# WHAT YOU ARE ASKED TO DO
Go through the entries below and pick out every line with "computer".

[Saved entries]
━━━
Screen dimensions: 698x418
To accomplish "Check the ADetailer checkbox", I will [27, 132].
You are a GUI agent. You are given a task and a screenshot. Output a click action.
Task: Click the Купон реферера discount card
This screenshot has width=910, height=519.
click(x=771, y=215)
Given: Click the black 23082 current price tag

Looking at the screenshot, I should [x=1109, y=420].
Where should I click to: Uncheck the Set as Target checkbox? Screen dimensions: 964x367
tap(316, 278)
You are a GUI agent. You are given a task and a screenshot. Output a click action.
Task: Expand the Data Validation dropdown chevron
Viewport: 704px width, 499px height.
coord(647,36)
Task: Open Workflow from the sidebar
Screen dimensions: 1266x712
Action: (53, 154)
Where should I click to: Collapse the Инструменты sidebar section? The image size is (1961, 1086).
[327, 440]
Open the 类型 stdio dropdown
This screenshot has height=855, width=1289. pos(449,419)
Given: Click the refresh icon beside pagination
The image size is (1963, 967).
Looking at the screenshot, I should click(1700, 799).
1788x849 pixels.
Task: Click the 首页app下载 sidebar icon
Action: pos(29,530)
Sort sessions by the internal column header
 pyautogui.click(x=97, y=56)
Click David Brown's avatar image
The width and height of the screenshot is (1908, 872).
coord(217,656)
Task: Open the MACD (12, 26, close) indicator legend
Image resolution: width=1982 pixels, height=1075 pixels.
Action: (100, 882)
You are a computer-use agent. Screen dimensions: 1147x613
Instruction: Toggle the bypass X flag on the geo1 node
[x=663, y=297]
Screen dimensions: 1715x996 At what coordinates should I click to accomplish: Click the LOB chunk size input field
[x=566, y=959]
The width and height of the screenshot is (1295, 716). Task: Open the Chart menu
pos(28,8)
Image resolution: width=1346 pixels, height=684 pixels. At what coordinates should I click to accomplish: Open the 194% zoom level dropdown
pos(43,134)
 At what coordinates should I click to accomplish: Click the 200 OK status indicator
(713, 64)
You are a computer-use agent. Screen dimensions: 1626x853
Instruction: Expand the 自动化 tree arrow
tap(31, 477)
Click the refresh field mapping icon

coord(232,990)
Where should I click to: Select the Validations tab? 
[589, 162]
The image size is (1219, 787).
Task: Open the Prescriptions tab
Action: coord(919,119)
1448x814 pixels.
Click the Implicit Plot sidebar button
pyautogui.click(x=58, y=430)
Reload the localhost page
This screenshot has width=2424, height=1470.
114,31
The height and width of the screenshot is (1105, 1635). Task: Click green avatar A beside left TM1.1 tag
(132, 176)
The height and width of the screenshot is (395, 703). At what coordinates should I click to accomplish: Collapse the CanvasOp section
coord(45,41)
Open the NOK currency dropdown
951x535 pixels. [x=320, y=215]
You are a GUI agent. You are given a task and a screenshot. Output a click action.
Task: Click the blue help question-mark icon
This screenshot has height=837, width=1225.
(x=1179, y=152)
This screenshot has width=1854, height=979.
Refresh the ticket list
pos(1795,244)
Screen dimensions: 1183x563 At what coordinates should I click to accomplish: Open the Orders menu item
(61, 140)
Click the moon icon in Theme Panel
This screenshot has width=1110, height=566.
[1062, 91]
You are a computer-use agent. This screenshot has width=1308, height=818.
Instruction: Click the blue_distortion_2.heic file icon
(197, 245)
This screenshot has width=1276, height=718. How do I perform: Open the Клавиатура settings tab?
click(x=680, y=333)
━━━
# WRITTEN SOLUTION
You are a computer-use agent. Screen dimensions: 1147x613
You are a computer-use agent. Screen dimensions: 1626x853
You are a computer-use agent. This screenshot has width=1308, height=818.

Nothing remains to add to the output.